In March and April 2016, the WHO SAGE encouraged other countries to consider administering 2 doses of fractional IPV instead of a single full dose [31]. The IMG disseminated information on how countries might implement fractional IPV dosing and provided technical and logistical guidance to interested countries, including collaboration to secure syringes and injection aids for administering fractional dose IPV. As of December 2016, 1 additional country, Sri Lanka, had adopted the use of fractional dose IPV [11].

CONCLUSIONS

The high level of commitment from national governments to introduce IPV within GPEI’s timelines shows the potential to rapidly introduce a new vaccine with the right set of support and incentives. Unfortunately, IPV introduction was delayed in many countries due to the global vaccine supply shortage. However, the efforts of the IMG to use the available supply efficiently ensured that the most children possible could be covered.

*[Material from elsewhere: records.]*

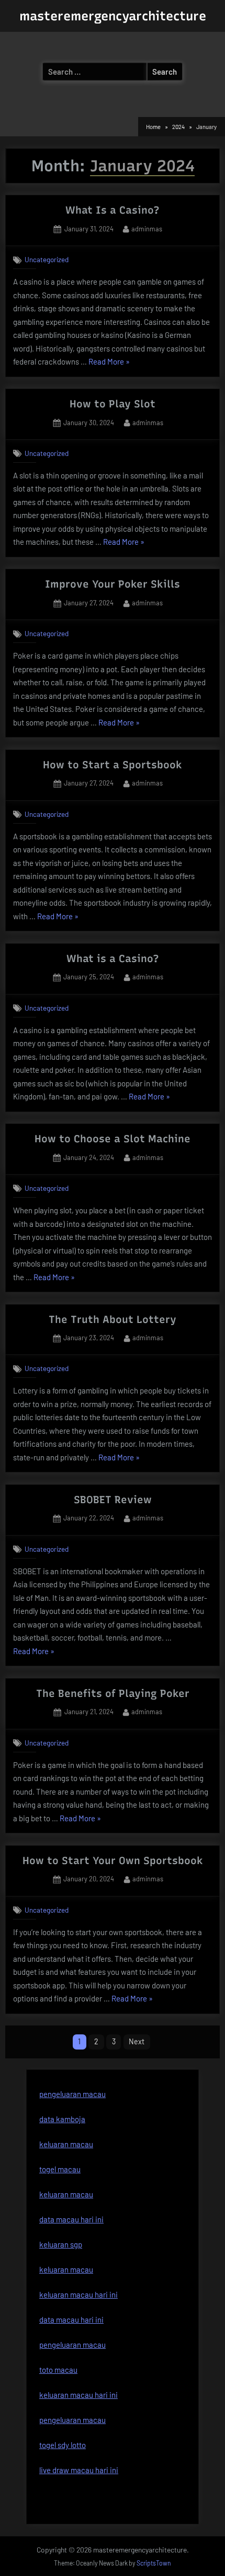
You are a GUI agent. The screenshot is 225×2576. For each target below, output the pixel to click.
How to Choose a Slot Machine (112, 1138)
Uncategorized (47, 259)
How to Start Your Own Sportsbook (112, 1860)
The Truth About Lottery (112, 1319)
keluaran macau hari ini (78, 2294)
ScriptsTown (154, 2563)
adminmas (146, 228)
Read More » (109, 362)
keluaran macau (66, 2194)
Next (136, 2041)
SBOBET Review (113, 1499)
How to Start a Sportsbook (112, 764)
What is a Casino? (112, 958)
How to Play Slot (112, 403)
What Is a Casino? (112, 210)
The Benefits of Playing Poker (112, 1693)
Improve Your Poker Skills (112, 584)
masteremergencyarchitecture (112, 16)
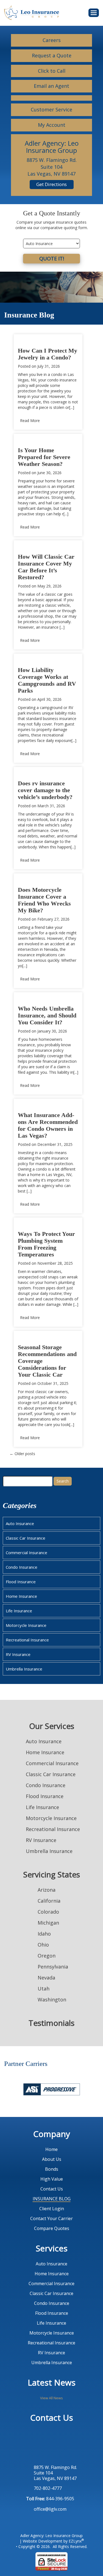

The first phase of the global withdrawal of OPV, the global switch from tOPV to bOPV, went ahead in April 2016 despite the IPV shortages, with all OPV-using countries reporting that they had ceased use of tOPV by 12 May 2016 [11]. The collaboration and cooperation among IMG partners were critical to these accomplishments.

Nevertheless, a great deal of work remains if the full potential of IPV is to be realized. In addition to the need to introduce IPV in the remaining countries that were delayed due to supply constraints, and resupplying those forced into stockouts, sustained effort will be needed to ensure IPV use continues after GPEI funding ceases. The IMG’s coordination efforts, along with having access to the necessary resources, were critical to the rapid pace of IPV introduction during 2013–2016. The overall success of global IPV introduction between 2013 and 2016 suggests that it could be a viable model in many ways for efforts to introduce other vaccines globally, particularly if a vaccine needs to be rapidly introduced across a large number of countries.